Paul Goldberg reports (subscription or day pass required for full content) :
"In recent weeks, several prominent scientists and public health experts attempted to explain to Rep. Debbie Wasserman Schultz (D-Fla.) and Sen. Amy Klobuchar (D-Minn.) that their bill to introduce breast cancer screening in junior high school could do more harm than good.
These experts included the chief physician of the American Cancer Society, an NIH cancer prevention expert, and a prominent breast cancer epidemiologist, who attempted to acquaint these lawmakers and their staff members with the fundamentals of epidemiology.
Now it seems all that education failed to stick. ...
"There are two sides to this story, and what is presented is that this is something wonderful for women, no downsides," said Leslie Bernstein, a breast cancer epidemiologist and director for cancer etiology and dean for faculty development at City of Hope. "What is missing is presentation of evidence that it will also produce some harm.
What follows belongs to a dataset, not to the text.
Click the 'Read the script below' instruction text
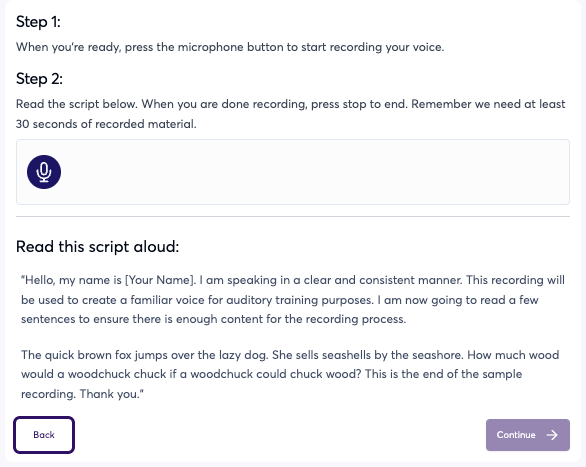 tap(77, 104)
We don't have evidence to support doing breast self-examination, nor do we have an evidence basis that changing risk factors at a young age will alter young women's risk of breast cancer."
Bernstein was one of the scientists who attempted to present Epidemiology 101 to members of Klobuchar's and Wasserman Schultz's staff. Barnett Kramer, director of the NIH Office of Disease Prevention, similarly made a teaching stopover in the offices of the two legislators.
"I gave them fundamentals of issues concerning screening and talked about the specific principles as they relate to breast self-examination and the available evidence from randomized trials," Kramer said in an interview. "No screening test can have benefits unless it's linked to a subsequent intervention, and all therapies can have harms. In breast cancer, harms have to be explicitly understood." NIH has taken no position on the legislation.
Goldberg also reports that the American Cancer Society does not support the legislation - and why. "Unfortunately the bill as introduced is a public health bill that does not recognize public health as a legitimate scientific discipline," ACS president Dr. Otis Brawley wrote to ACS volunteers.